On Thursday, 2 March 2017 at 21:50:36 UTC, Yuxuan Shui wrote:
On Sunday, 26 February 2017 at 18:23:27 UTC, cym13 wrote:
Hi,

I found many times that people use unpredictableSeed in combination with normal PRNG for cryptographic purpose. Some even go as far as reseeding at each call to try making it more secure.

It is a dangerous practice, most PRNG are not designed with security (and unpredictability) in mind, and unpredictableSeed was definitely not designed with security in mind (or it failed heavily at it). It's a good tool when one needs randomness, not security.

I wrote a blog post to present exactly why this is a bad idea and how it could be exploited [1].

The best would be to add a standard CSPRNG interface to Phobos but we aren't there yet.

[1]: https://cym13.github.io/article/unpredictableSeed.html

When I see the code for unpredictableSeed I went face palm really hard.

I did some digging, and it was way way worse:

https://github.com/dlang/phobos/commit/ff54d867e41abc8261075f0dce1261d68ee09180#diff-713ce153554afc99a07767cc8ba940aeL529

https://github.com/dlang/phobos/commit/c433c36658df45677bf90b00e93cba051883294e

This is a misunderstanding: unpredictableSeed is perfectly fine as it is. What's wrong is 1) using it for cryptographic purpose and 2) systematic reseeding.

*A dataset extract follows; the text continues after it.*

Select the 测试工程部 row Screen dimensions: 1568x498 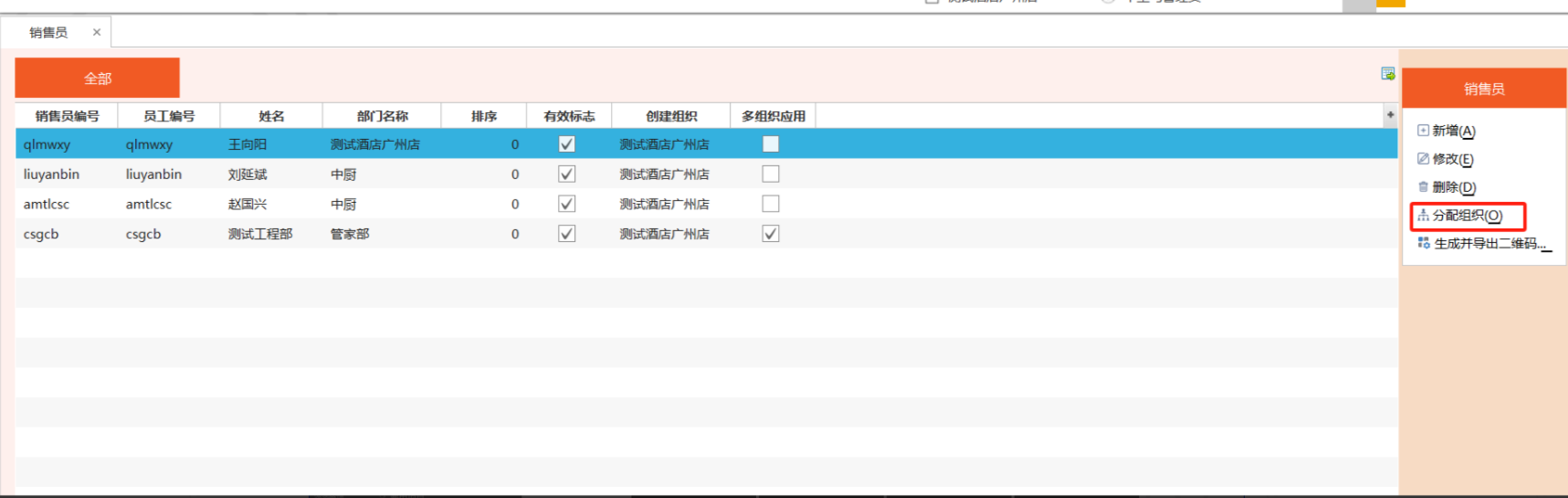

1) There is no way to make a cryptographically secure pseudo-random number generator that is seedable. If a PRNG is seedable then his number of states is finite which makes it cycle one way or an other once you've expended all possible states. So no cryptographic application should use such PRNG, and therefore any seed. For non-cryptographic purpose unpredictableSeed is, honnestly, random enough. It isn't you're actual PRNG (or shouldn't be, see point 2 but is only used to reseed it from time to time.

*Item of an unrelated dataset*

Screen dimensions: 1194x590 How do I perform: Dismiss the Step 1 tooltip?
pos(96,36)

2) The big mistake is systematic reseeding which is far more common than it should be. Using unpredictableSeed as a seed is fine, the actual PRNG that is seeded will add a lot of entropy to the output. However by systematically reseeding it makes unpredictableSeed the PRNG that is actually used (ie, it doesn't leave it any time to add entropy). And that is something that should never happen because the PRNG in unpredictableSeed is the weakest possible. It is not meant to be the actual PRNG.

So this article wasn't meant to be "Haha, Phobos is broken, *facepalm*". It was about using tools for what they're meant and nothing else (especially when dealing with cryptographic problems). The problem, if anything, is in the documentation that doesn't enforce that point.